When the Extraordinary becomes Ordinary

As readers of this blog know, I recently blogged the Catalyst 14 conference in Atlanta. The lineup was full of world-class speakers such as Andy Stanley, Tim Keller, Matt Chandler, Charles Duhigg, and more. Worship was led by Matt Redman.

Through my time there I interacted with a number of other volunteers from the local area. It was interesting to see a disconnect.

While the arena was full of 10,000 learners and worshippers, locals were heard to say things like:

“Can we leave early?” and “Do we really need to hear another message?”

catalyst worship

I saw many of them staring mindlessly at their cell phones while around them people were paying money to encounter God. Perhaps it was because Atlanta has a world-class event seemingly every month!

The ExtraOrdinary had become Ordinary.

Before we point the finger at Catalyst and Atlanta area volunteers, lets consider other areas.

I see this same desensitization at work in my own life within my own missions organization.

We regularly gather together to pray, worship, and seek the face of God. These are required activities for those serving with us. It is so easy for me to become numb to such a privilege. I find myself “wanting to get something done” or skip out on the next meeting.

After 23 years in the organization I must fight the urge to grow numb to the gifts these activities are.

Many attending a local church would love to have prayer and worship be a required part of their “jobs.” They would not have to squeeze those activities into an already packed schedule.

Many would consider my life extra-ordinary, being able to travel the world and share the gospel.

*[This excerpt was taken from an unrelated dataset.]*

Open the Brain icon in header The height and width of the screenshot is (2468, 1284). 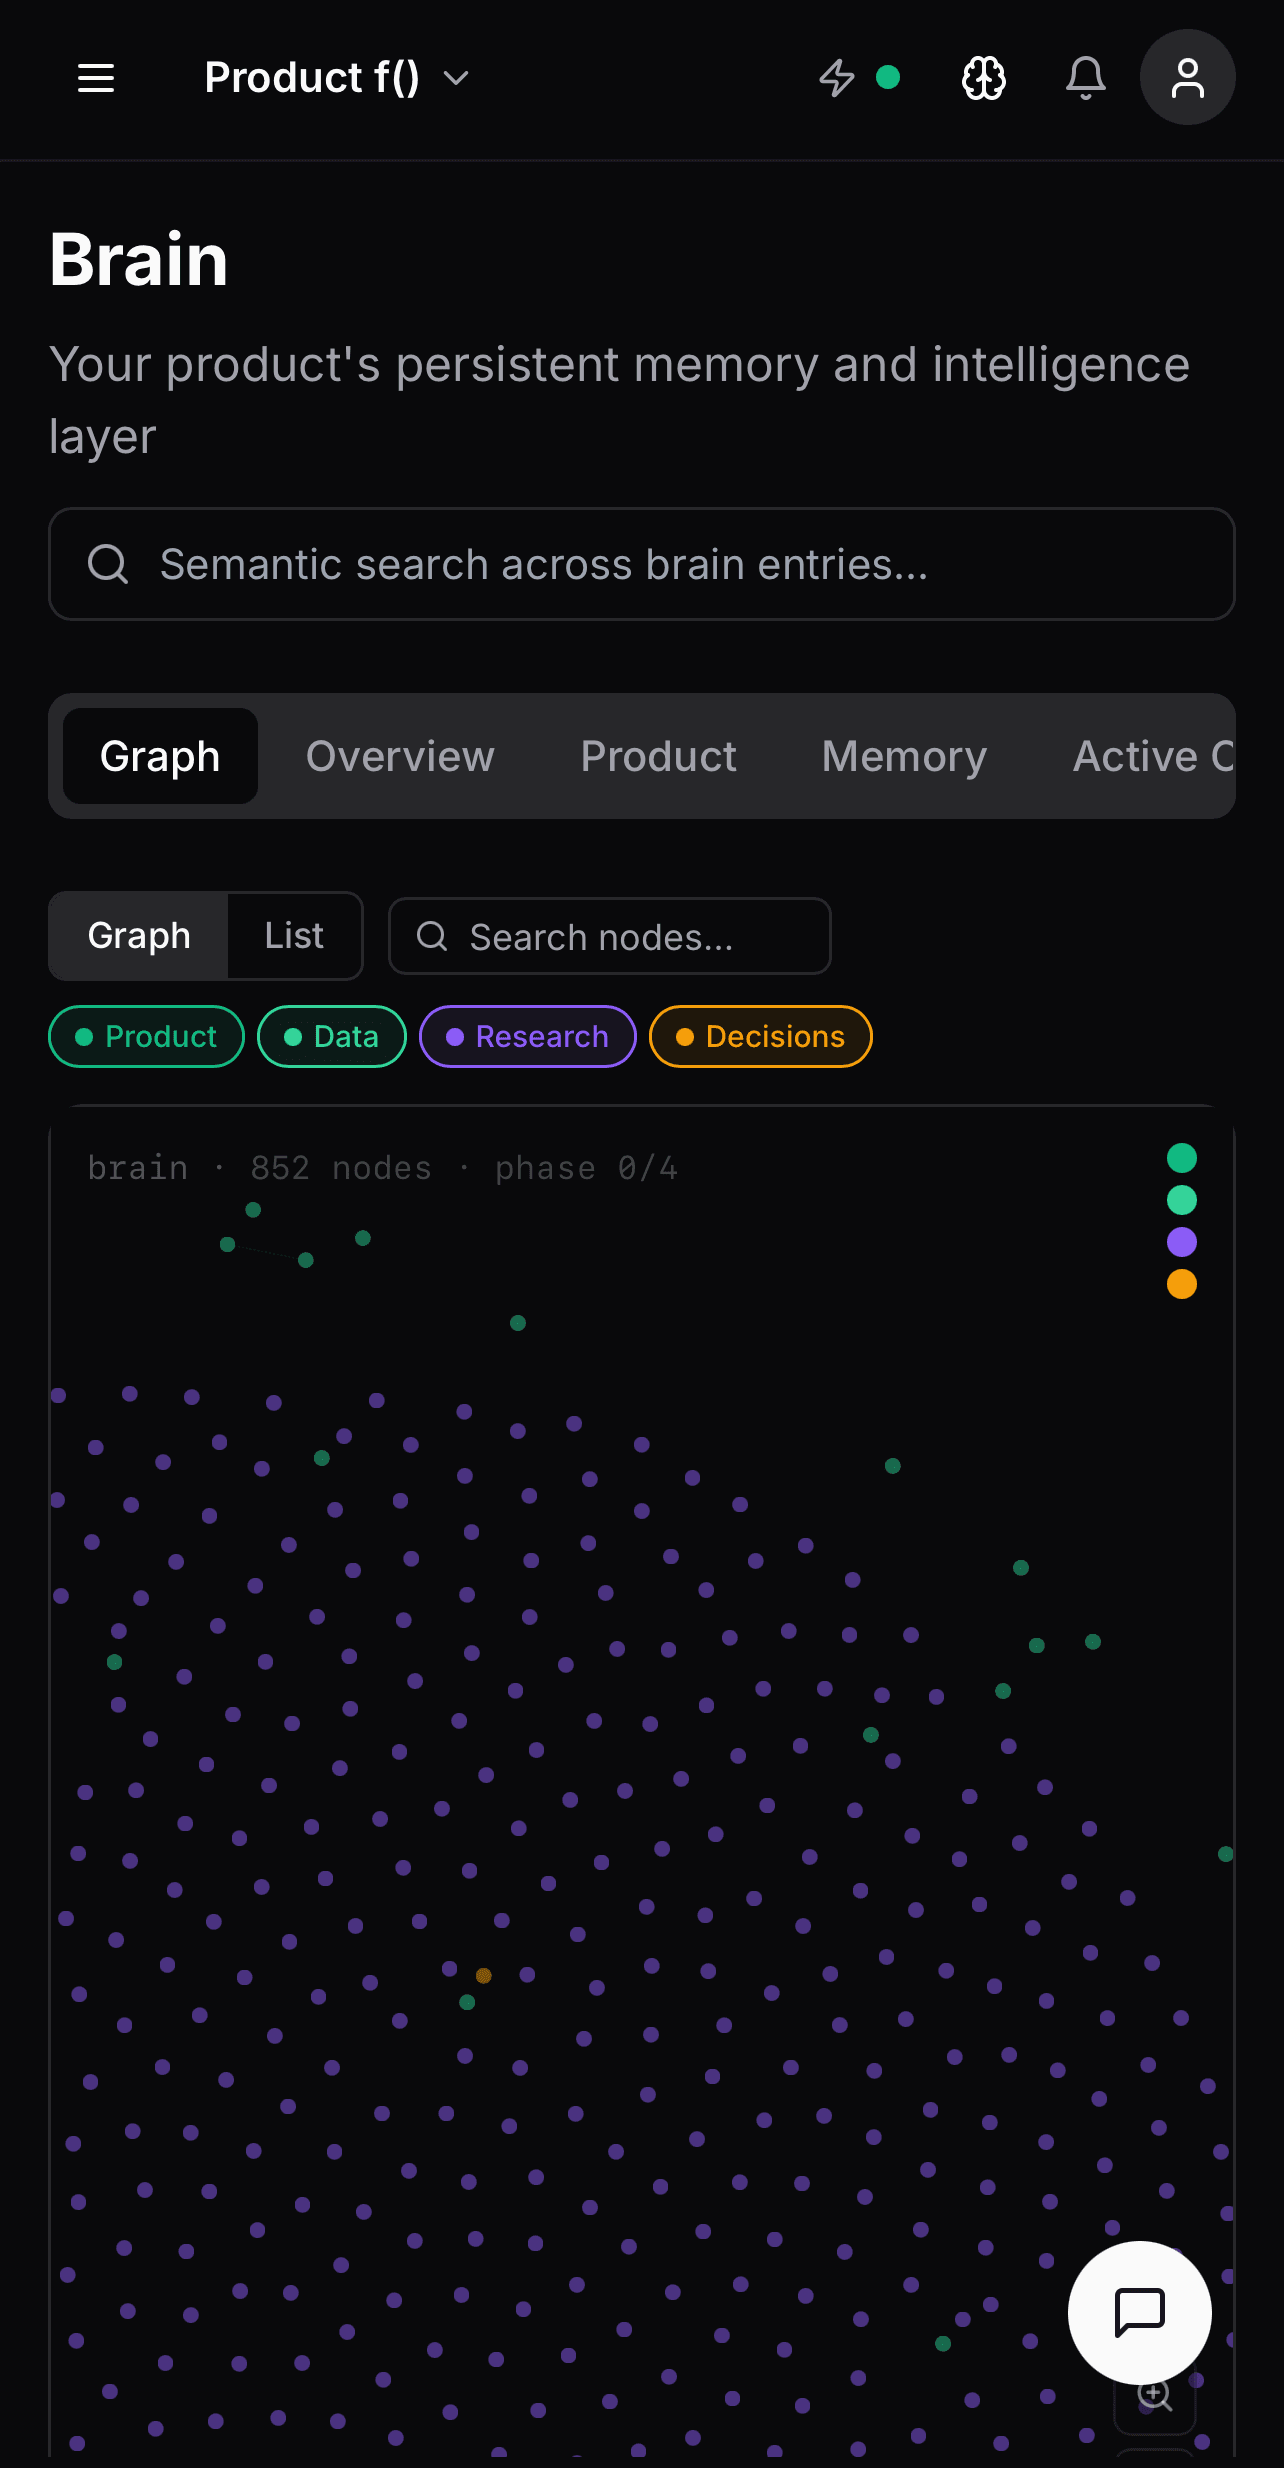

Has it become boring or ordinary to me?

Speaking of the local church, the same is true.

How often to we neglect to thank our children’s Sunday School workers?
When is the last time we shared with the pastor just how much those teachings are impacting us?
Has the church become a  place where we expect to be served, rather than to serve?

Many of us have amazing people serving us and training us in local churches. Why is it so easy to forget this?

What can we do to catch ourselves when we drift?

1. Catch ourselves slipping into the ordinary. Actively recognize how blessed we are.

2. Speak more positive than negative. When we hear ourselves or others downplaying the extraordinary, let’s be voices that promote how special it is.

3. See things through the eyes of another. If those same volunteers at Catalyst who are jaded to superior teaching, could see the huge lift it gave to thousands of attendees, it would change their perspective.

4. Don’t miss what is in front of you. If we can develop this habit in our marriages and our parenting it will help in other areas. Remind yourself often just how great you spouse and children are. Then tell them!

How about you? In what areas has something extraordinary become merely ordinary and expected?